Tank is great, can just smash through enemy nests.

I realized that my new garden of factoreden was missing one crucial thing: coal for plastic. So, I went out looking for some.

The blue line is the endpoint of my electric line connecting the new factory to the old. I think that coal patch, far as it is, is still closer than piping the stuff in from the north…but I’m actually not sure.

I think I may have killed too many bugs. I am finding huge nests everywhere now, as you can see.

Do bug nests spawn into “cleared” areas? I was working on my new factory when I got notice that the old one was being attacked. So I went back there and cleaned up, assuming that some bugs had just gotten past my maginot line out west. There were a couple nests riiight on the edge of my pollution cloud that I’d been expecting to send attackers for quite some time. So I went out there to make the turret line a little more devious and got a notice that I was getting attacked again! No other nest on the map was even close to the pollution cloud, but given the direction of attack it seemed they had to be coming from the south. So I went down there and sure enough there was a small nest cluster, but it was in a part of the map I had already revealed, and it didn’t show up on the map at all until I got close to it. I thought nests only spawned into unrevealed map clusters. Incorrect?

I believe they can create new nests in areas that you’ve uncovered but isn’t actively visible to you. But my understanding is that new nests are started by bugs so if you clear a big area that they can no longer reach you’ll no longer get new nests. But if you clear a bunch of nests in an open area and leave for awhile they’ll have repopulated that region.

God damn it.

The bug part of the game for me was very much figuring out how to section off parts of the map that I could go clear and guarantee wouldn’t be able to be repopulated. Water chokepoints where possible with walls otherwise.

IIRC it’s a map creation settings, and by default they do respawn in cleared areas as @abrandt said. I usually play on the “train world” preset, which disables that setting (as well as setting resource patches farther apart, etc).

I want “belt world” where the patches are even closer!

Bugs spawn on an evolution based system. They evolve as you spew pollution over them and over time naturally. They send out bugs to form new nests wherever they can based on the density chosen at the start of the game. The only way to keep your factory protected is by using turrets and automated defenses. You can turn them off in peaceful mode. I personally turn them off cuz i don’t really play factorio to fight things.

You can set how rich each resource patch is and how frequent they are. You can totally do a belt world

Yeah, I know it’s very customizable. For this game (my first real playthrough, other than like 30 hours I spent doinking around in a friend’s factory setting up mining outposts and stomping nests) I decided to do Pure Vanilla.

Yup, I think pure vanilla is the right call for your first go. Find out what you like and then tailor the next map to it.

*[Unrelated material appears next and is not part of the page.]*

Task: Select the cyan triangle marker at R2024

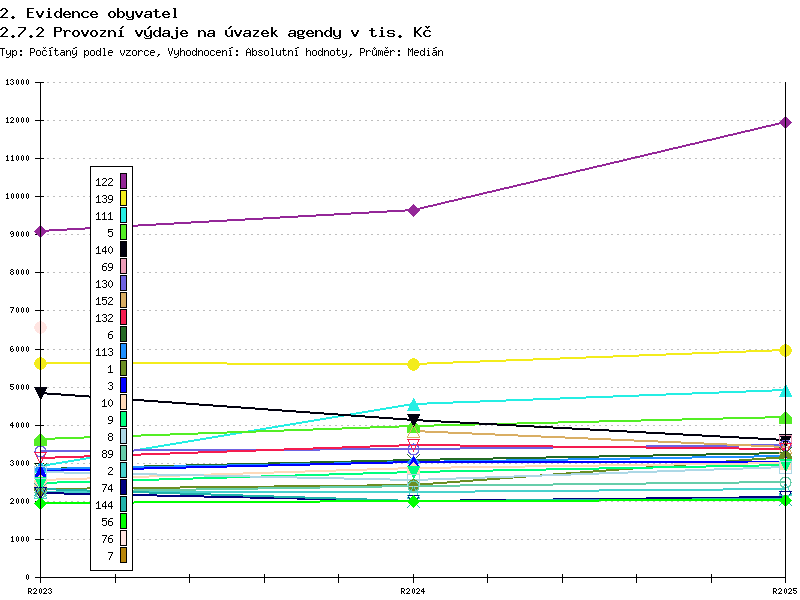Action: point(413,404)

Oh my god, nuclear power is A Lot to get going.

It is. I just went with vast fields of solar panels for my first couple of games.

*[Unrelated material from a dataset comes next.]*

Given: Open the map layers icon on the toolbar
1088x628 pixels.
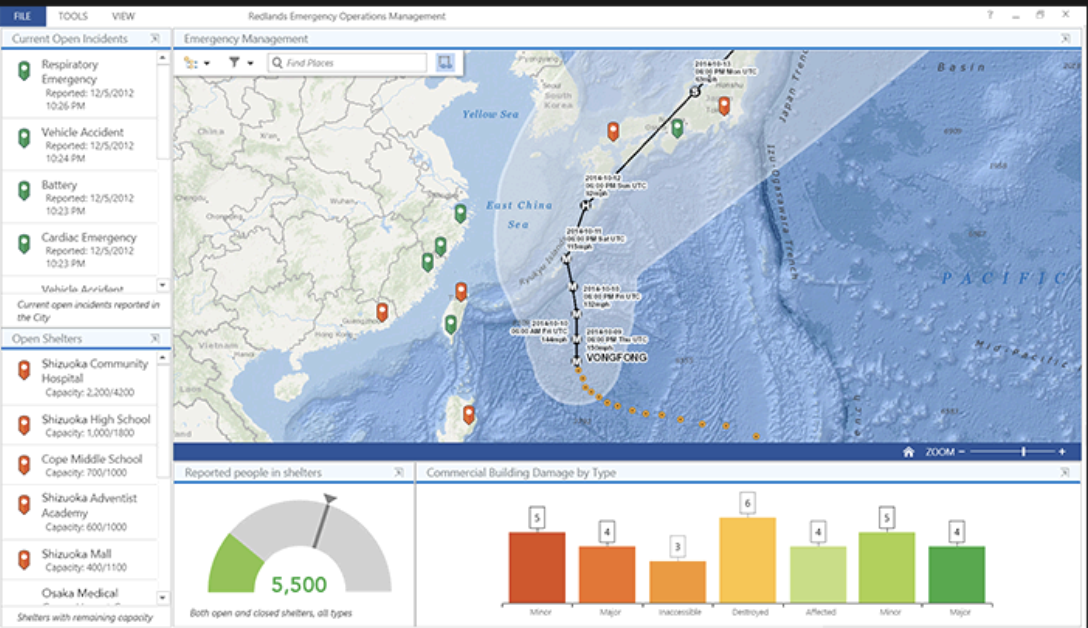Looking at the screenshot, I should (x=190, y=62).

Refinement is particularly annoying because of the random outputs, enrichment is a very strange process that is difficult to design around, and if you’re not careful the whole thing clogs up and stops. I have an excellent saved blueprint for an enricher if it would be helpful.

No blueprints.

image

Dude, once you get the hang of blueprints… It’s like seeing through the matrix.

Well I meant no one else’s blueprints, although I haven’t begun to experiment with them myself, nor do I know where to even find it in the UI. Every machine is hand-placed in the tradition of my ancestors. Bespoke, artisan factory bits.

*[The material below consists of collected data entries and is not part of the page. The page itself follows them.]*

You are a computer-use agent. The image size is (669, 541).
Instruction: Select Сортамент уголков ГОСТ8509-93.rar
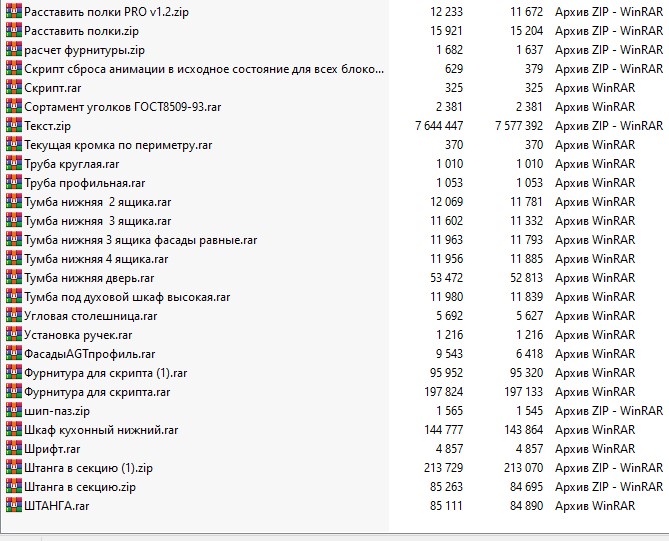coord(122,107)
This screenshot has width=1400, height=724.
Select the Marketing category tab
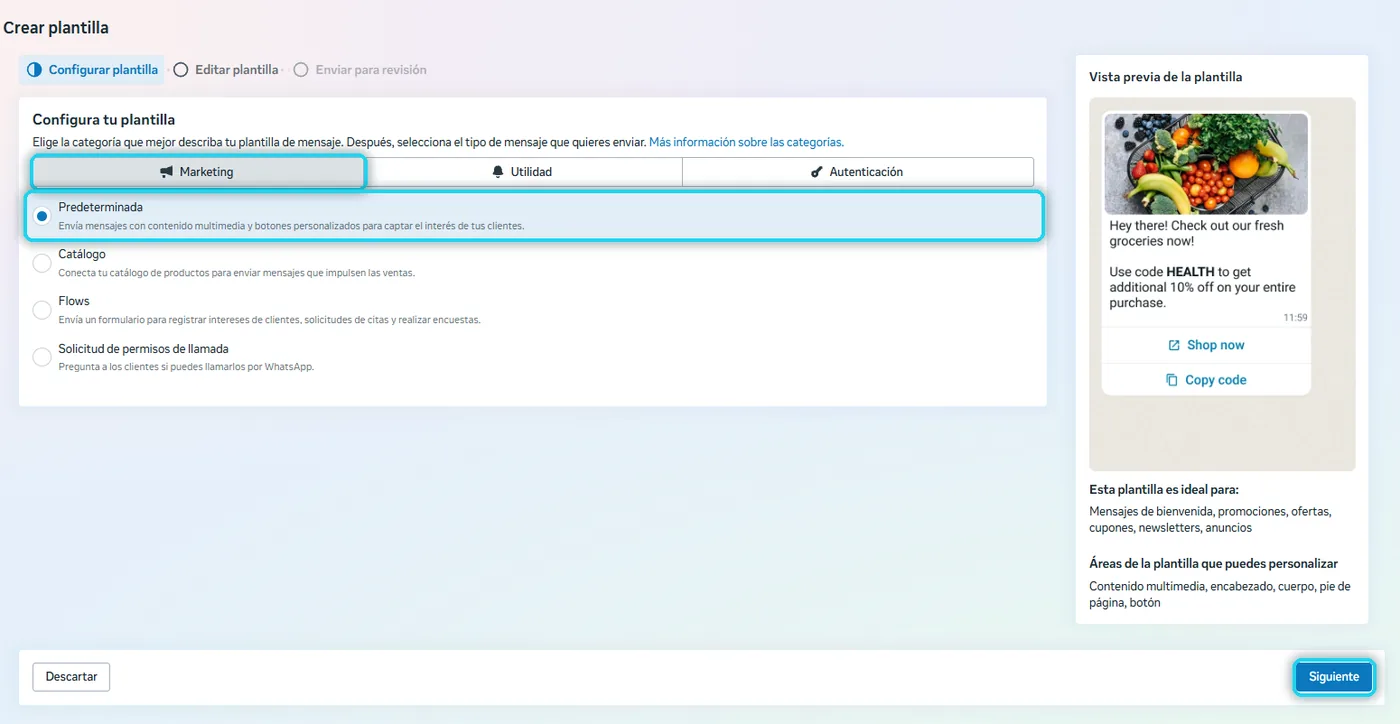point(198,172)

One thing I wish I’d known sooner was that the startup uranium refinement takes a long time before you start getting usable ratios of enriched material. Get that process started long before you’re looking to actually use it.

Jeez, I just took a look at the wiki page for reactors and this shit is pretty complicated.

I think there is some really crazy stuff you can do, but the basics aren’t that bad. It’s just a really bad chance of producing the isotope you want more of with the initial recipe, so you need to set up a bunch of centrifuges and keep processing until you have enough to start reprocessing to get a better return. Once you’ve got that cycle going you can start to actually create fuel for a reactor.